→ **Extract to read**
☆ ☆ ☆ ☆

At the beginning of Kingdom Swim 2012, I thought to myself, here is my chance to make the greatest single improvement in my entire life. Where most people improve, year to year, by a matter of minutes… I knew my time would be less by – at the very, very least – an hour. Secretly, I was determined to make 6 hours, which would be better by an hour and 43 minutes. I had reasonable confidence that I could do it. And I determined to myself that that was what I would try. But I told everybody 6 1/2, because it was safer.
It’s so happy, standing on the beach, watching people come and go and getting ready. Aaron, my brother and stalwart kayaker for this excursion, and I were in rare form, laughing and joking. Plucky, the faithful kayak, was ready, too. I could feel his excitement and anticipation growing.

☆ ☆ ☆ ☆

→ **Listed records**
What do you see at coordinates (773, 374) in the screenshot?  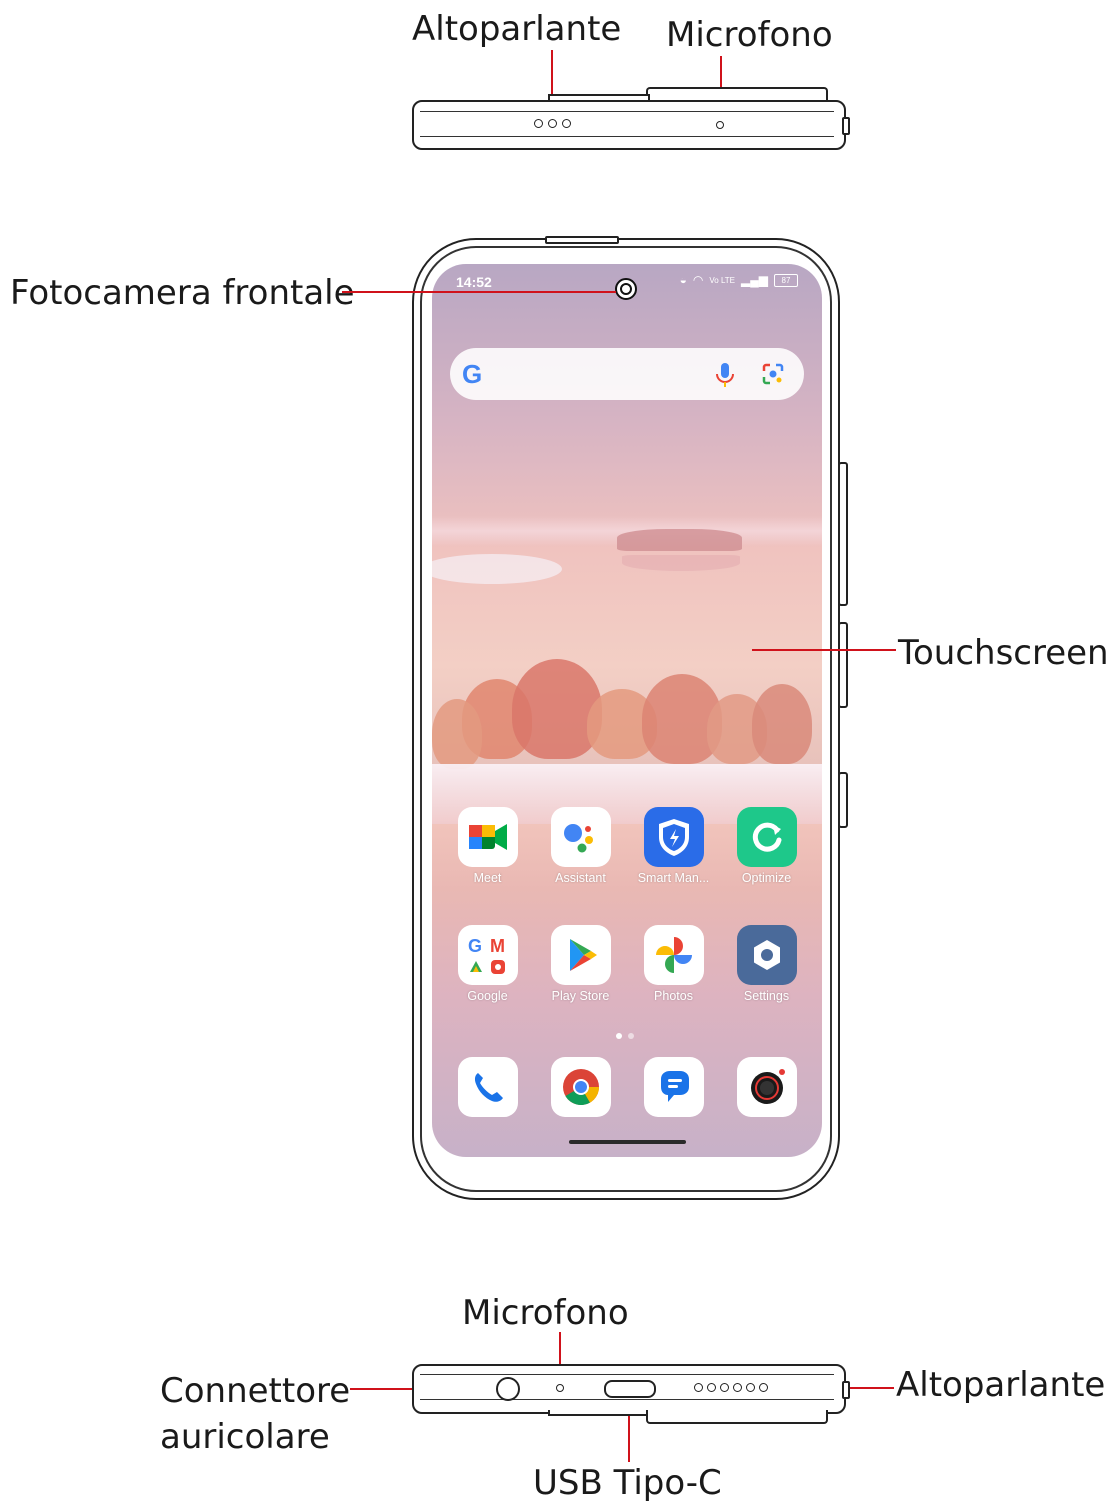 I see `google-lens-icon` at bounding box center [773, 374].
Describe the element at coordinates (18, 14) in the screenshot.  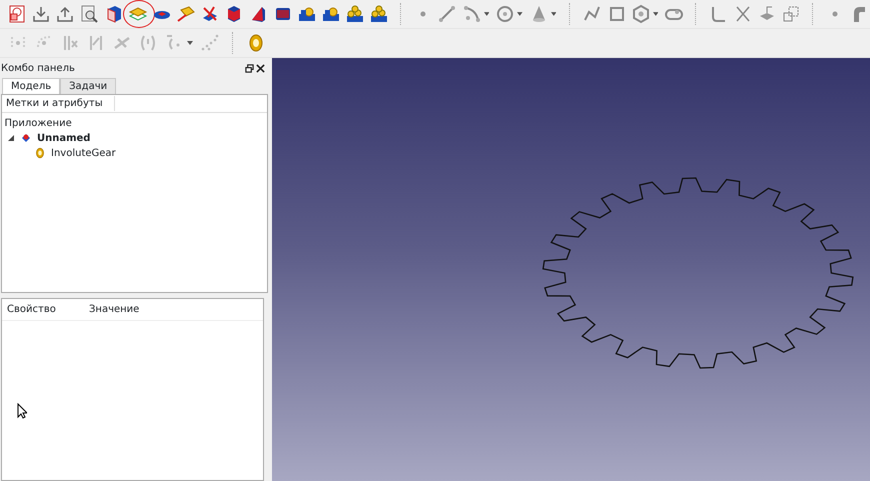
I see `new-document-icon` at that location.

☆ ☆ ☆ ☆

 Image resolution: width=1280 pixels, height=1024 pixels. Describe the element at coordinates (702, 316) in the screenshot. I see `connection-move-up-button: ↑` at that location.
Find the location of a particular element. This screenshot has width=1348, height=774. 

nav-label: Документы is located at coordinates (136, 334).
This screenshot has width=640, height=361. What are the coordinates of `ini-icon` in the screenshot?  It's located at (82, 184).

☆ ☆ ☆ ☆

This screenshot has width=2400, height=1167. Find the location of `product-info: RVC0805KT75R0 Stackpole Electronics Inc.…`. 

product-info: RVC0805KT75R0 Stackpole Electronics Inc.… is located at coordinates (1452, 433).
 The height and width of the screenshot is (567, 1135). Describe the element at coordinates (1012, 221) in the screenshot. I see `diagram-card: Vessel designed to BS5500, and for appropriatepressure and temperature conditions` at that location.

☆ ☆ ☆ ☆

→ **What you need to do**
1 - Which proper names appear in the Kingdom Swim passage?
2 - Quote the Kingdom Swim passage, starting with "It’s so happy, standing" and going on through "and anticipation growing.".
The lines come from a different source than the Kingdom Swim passage.

→ **Answers for this exercise**
1 - Kingdom Swim 2012, Aaron, Plucky

2 -
It’s so happy, standing on the beach, watching people come and go and getting ready. Aaron, my brother and stalwart kayaker for this excursion, and I were in rare form, laughing and joking. Plucky, the faithful kayak, was ready, too. I could feel his excitement and anticipation growing.